Gary Clarke enjoyed success with former Western Australian galloper Giant Leap in the $22,000 Benchmark 76 Handicap (1300m), but the five-year-old gelding arrived in the Top End with a pretty decent record – 12 placings in 16 starts.

Giant Leap ($3.90) settled midfield along the rails before finding a winning gap to make it four career wins with fast-finishing stablemate Mellors (Stan Tsaikos) and Phil Cole’s $7 hope Brother Bassy (Casey Hunter) finishing second and third, respectively.

BM76 Handicap (1300m) | Darwin | May 21, 2022

Although he debuted at Alice Springs in his last start, finishing third, it was also a Fannie Bay debut for Mellors ($6) – who has spent most of his career racing in Victoria.

Clarke agreed that it was unusual to see three horses win first up in Darwin.

“As far as Giant Leap’s case goes I just think he’s a pretty classy horse – he was just a bit better than them pretty much,” he said.

“Mellors was a very good run – he’s a mile horse, so when he gets out to a mile he’ll go even better.

“Giant Leap and Mellors had plenty of prep on the sand – both horses had two trials on the sand and everything before they raced here.

“That helps them a bit.

“You’ve also got to have some kind of ability otherwise you’re wasting your time.

“Not too sure what I’ll do with Giant Leap.

“He might make his way to the ROANT Gold Cup (1300m) and maybe the big mile races.

“Whereas the other horse Mellors he will probably go straight to the miles – if there’s a mile for him I’ll put him in it.”

Next up was the John Peacock-trained three-year-old gelding Super Famous (Adam Nicholls), who prevailed at the nice odds of $5 in the TROBIS 3YO Handicap (1100m).

Murray Bridge trainer Peacock, a long-time supporter of NT racing, has a very high opinion of the horse with Super Famous having four starts in Alice Springs recently prior to his arrival in the Top End.

Super Famous had a win, a second and third before a last-start fifth in the Red Centre, but after a three-week break he bounced back to his best and travelled beautifully in transit before just holding off the in-form First Crusade (Paul Shiers) – the $1.65 favourite – from the Garry Lefoe Jnr yard.

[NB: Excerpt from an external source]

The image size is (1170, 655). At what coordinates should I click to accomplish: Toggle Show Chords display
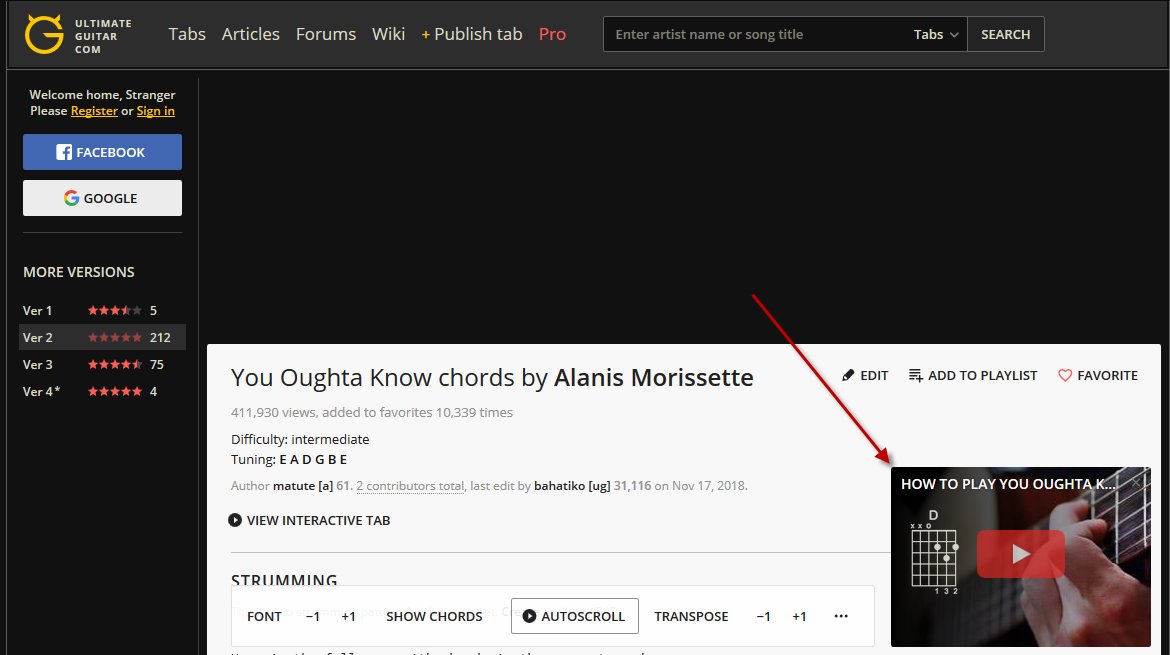(435, 616)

TROBIS 3YO Handicap (1100m) | Darwin | May 21, 2022

It was only his third win in 14 starts, from which he has also managed seven minor placings.

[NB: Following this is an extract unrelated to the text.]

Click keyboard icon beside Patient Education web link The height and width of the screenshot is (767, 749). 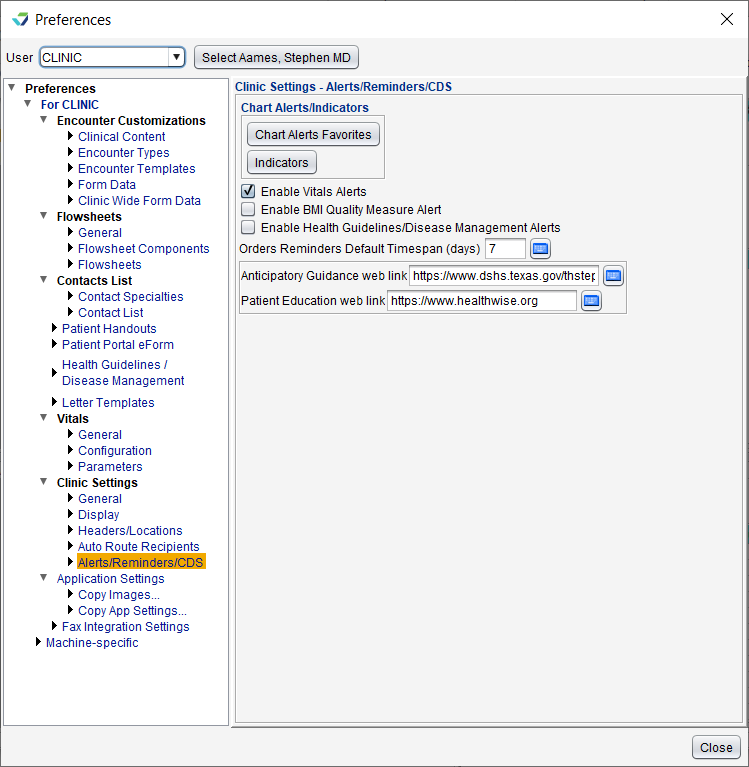tap(591, 301)
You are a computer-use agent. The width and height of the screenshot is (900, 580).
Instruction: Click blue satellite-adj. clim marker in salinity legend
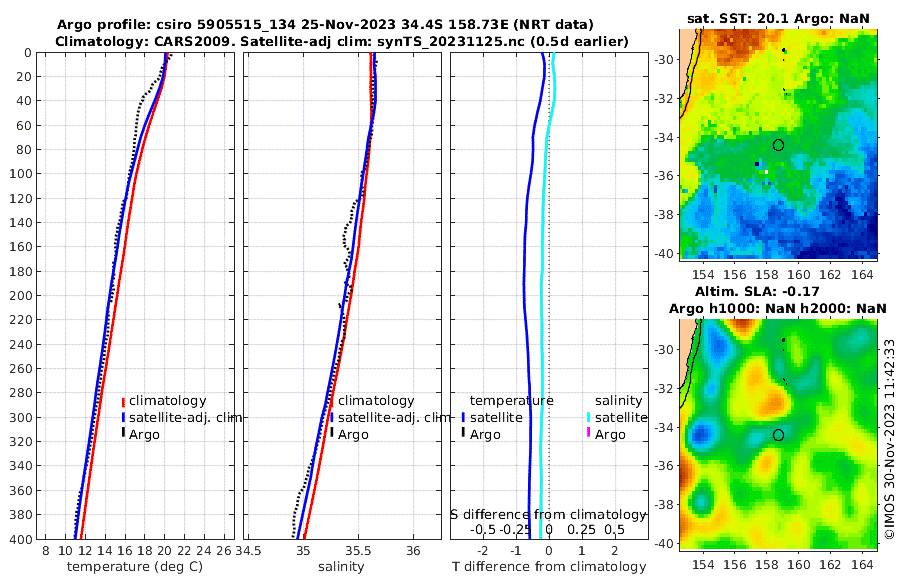point(332,417)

Clarke’s Yaroomba (Stan Tsaikos), who started at $11 with the bookmakers, was competitive throughout and grabbed third place.

“Super Famous went super – he didn’t give in and they were never going to pass him when he hit the front,” Peacock said.

“When he got into the open Adam had trouble holding him at the 400m.

“When he let him go in the home straight he was going to be hard to beat.

“Adam rode him very well – he is one of the best riders in Darwin.

“No fluke about it, he’s a very good horse and they ran a very good time – he ran his last 600m in 34.

“Takes a good horse to beat those kind of horses.

“I’ve brought horses up here previously, and yes, it’s rare for them to win their first race.

“The horse has got to enjoy the conditions.

“Super Famous ran against some pretty good horses in Alice, so hopefully he’ll continue to prove competitive after his win on Saturday.”

Tom Logan completed the “trifecta” when former South Australian gelding Blueberry Boy (Sonja Wiseman) saluted in the $17,500 Benchmark 54 Handicap (1100m).

It was only Blueberry Boy’s second win in 15 starts, but he never missed a beat during the race and was happy to settle behind the leaders before making his move in the home straight to win comfortably by three lengths.

Starting at $4.40, the four-year-old could not have been more impressive with Peacock’s $6.50 hope Star Of Monsoon (Adam Nicholls) and Clarke’s $2.40 favourite Chief Mondo (Paul Shiers) rattling home to secure the minor placings.

BM54 Handicap (1100m) | Darwin | May 21, 2022

“Seeing three new horses on the scene win first up, it’s not something you see every week in Darwin that’s for sure,” Logan said.

“My Blueberry Boy – he’s been up here for probably two-and-a-half months now.

“He’s kind of adapted to the weather – he’s looking really good and doing everything right.

“My partner Sonja Wiseman rode him down south when we were down there, and showed a bit of potential.

“It’s funny, a couple of my cousins and a couple of boys I went to school with owned him and they raced him down south in Mt Gambier and he wasn’t doing much down there in last five or six starts.

“All the boys reckoned they should send him up to me and give him a go.

“Sonja loved the horse when she rode him in South Australia, so they sent him up here and he has thrived since he has been up here.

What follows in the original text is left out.